Direct valve implantation (without preliminary balloon dilatation) is feasible in most patients using second-generation TAVI devices and is routinely applied in many centres.
After large sheath removal at the end of the procedure, haemostasis at the iliofemoral puncture site should be achieved with closure devices followed by check angiography via the contralateral side (which also allows rapid access for balloons and stents in the event of unexpected complications).
In the absence of significant acute periprocedural conduction disturbances (severe symptomatic bradycardia, third degree atrioventricular block), the temporary pacing wire can be removed in the catheterisation laboratory or operating room at the end of the procedure. If prolonged temporary pacing is required, then a jugular approach and balloon-tipped pacing wire are recommended to allow early patient mobilisation.
Post-procedural care
Immediately after the procedure, all patients must be monitored in the catheterisation laboratory or operating room for at least 10-15 minutes with special attention to haemodynamics and cardiac rhythm. Thereafter, patients should be transferred to a coronary care (CCU), high care or intensive care unit (ICU), according to local protocols. The overall CCU/ICU length of stay should be no more than 24 hours. After 8-18 hours, the Heart Team should re-assess the clinical status of the patient with particular attention to procedural outcome, ECG, echocardiographic and laboratory findings. In the absence of complications, the patient can be transferred to the cardiology ward after 12-24 hours and commence mobilisation immediately. Permanent pacemaker implantation should be considered for persistent intraventricular conduction delay or symptomatic bradycardia, and central venous and urinary catheters (if used) should be removed as early as is safe and feasible.

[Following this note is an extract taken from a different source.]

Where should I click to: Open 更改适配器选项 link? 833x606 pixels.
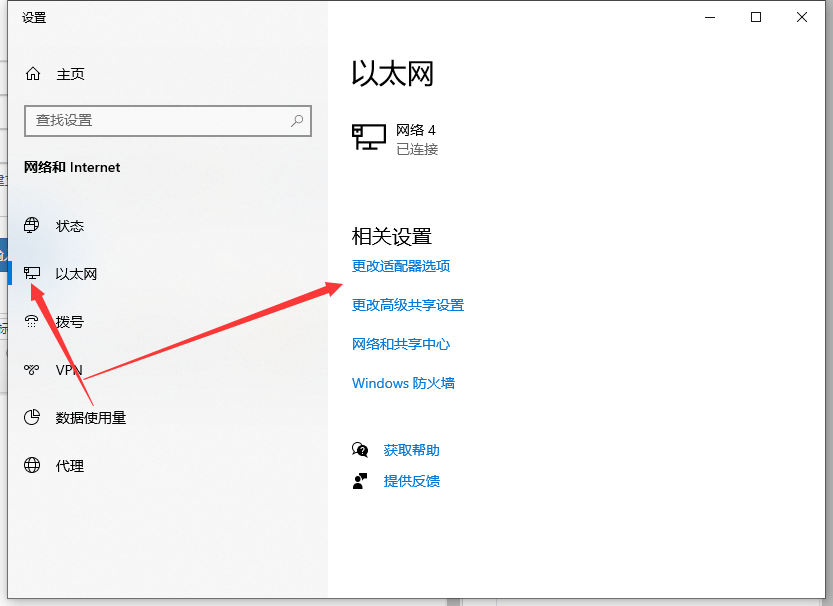point(401,266)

Criteria for discharge in our institution are listed in Table 1. Following early discharge, we recommend repeat outpatient blood tests (including full blood count, renal function and electrolytes) at day 5-7 after discharge in order to rule out significant anaemia or acute kidney injury. The motivation to reduce the duration of hospitalisation after TAVI stems from the desire to accelerate recovery and mobilisation, and minimise unnecessary use of resources. Indeed, the high cost of TAVI is emerging as one of the main limitations for the diffusion of this technique.
Conclusions
Although TAVI is a complex procedure, important steps towards simplification of the procedure have already been made. In experienced centres, a simplified or minimalist approach to TAVI is already routine and has been shown to be as safe and effective as the more traditional approach in selected patients. In our view, it is probably too early to define TAVI as a PCI-like procedure, but it looks like this is in the pipeline for the near future.
Conflict of interest statement
M. Barbanti is a consultant for Edwards Lifesciences. C. Tamburino has no conflicts of interest to declare.